• **Records drawn from a dataset**
■ ■ ■ ■
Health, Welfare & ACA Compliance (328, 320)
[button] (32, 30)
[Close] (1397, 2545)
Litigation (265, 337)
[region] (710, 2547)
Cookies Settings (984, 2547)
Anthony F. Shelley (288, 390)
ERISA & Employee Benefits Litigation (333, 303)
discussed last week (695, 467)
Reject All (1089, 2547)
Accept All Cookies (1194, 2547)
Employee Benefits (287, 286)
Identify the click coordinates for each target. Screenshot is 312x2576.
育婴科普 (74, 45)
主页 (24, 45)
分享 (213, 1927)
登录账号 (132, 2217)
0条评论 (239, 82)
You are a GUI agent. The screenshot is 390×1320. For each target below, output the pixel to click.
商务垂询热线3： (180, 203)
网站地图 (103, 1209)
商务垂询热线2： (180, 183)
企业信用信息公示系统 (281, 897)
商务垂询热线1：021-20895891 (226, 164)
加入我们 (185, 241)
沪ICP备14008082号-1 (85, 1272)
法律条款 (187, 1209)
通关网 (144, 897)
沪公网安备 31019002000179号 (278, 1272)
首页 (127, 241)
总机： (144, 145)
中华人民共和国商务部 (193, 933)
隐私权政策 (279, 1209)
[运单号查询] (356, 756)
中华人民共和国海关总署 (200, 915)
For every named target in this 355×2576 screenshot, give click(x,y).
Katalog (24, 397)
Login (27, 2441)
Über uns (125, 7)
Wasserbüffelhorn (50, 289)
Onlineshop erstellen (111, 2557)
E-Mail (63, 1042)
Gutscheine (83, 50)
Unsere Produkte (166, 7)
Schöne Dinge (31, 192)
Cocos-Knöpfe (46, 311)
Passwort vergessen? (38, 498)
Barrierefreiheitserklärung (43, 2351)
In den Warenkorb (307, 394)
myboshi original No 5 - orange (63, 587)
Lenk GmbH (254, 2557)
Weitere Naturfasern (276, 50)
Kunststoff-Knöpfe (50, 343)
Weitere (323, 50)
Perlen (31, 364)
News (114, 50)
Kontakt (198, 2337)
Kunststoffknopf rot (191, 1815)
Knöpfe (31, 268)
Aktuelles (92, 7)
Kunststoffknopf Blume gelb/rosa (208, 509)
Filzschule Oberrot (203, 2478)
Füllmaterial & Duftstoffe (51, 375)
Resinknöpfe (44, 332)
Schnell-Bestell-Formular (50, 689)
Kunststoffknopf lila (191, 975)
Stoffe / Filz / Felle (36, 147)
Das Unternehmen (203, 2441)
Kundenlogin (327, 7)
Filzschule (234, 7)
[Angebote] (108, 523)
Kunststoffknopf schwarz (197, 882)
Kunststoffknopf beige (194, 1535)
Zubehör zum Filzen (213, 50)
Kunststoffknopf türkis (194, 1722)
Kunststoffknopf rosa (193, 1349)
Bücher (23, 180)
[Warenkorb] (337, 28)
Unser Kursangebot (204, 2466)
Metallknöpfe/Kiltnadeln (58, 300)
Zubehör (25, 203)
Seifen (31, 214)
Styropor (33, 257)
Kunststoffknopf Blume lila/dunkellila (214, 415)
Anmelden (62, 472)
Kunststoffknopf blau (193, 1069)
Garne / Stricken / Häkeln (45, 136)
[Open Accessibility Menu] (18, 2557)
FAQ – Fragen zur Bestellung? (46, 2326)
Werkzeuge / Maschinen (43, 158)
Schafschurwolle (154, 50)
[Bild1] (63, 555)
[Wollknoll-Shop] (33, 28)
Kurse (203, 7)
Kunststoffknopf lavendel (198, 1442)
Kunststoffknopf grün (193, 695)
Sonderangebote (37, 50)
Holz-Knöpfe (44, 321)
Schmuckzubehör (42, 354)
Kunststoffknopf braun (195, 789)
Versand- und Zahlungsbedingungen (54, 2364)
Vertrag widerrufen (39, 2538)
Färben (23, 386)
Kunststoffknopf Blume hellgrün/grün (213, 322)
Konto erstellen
■ ■ ■ ■
• **Problem statement**
From the entries above, extract each line containing "lila".

• **Result of this task**
Kunststoffknopf lila (191, 975)
Kunststoffknopf Blume lila/dunkellila (214, 415)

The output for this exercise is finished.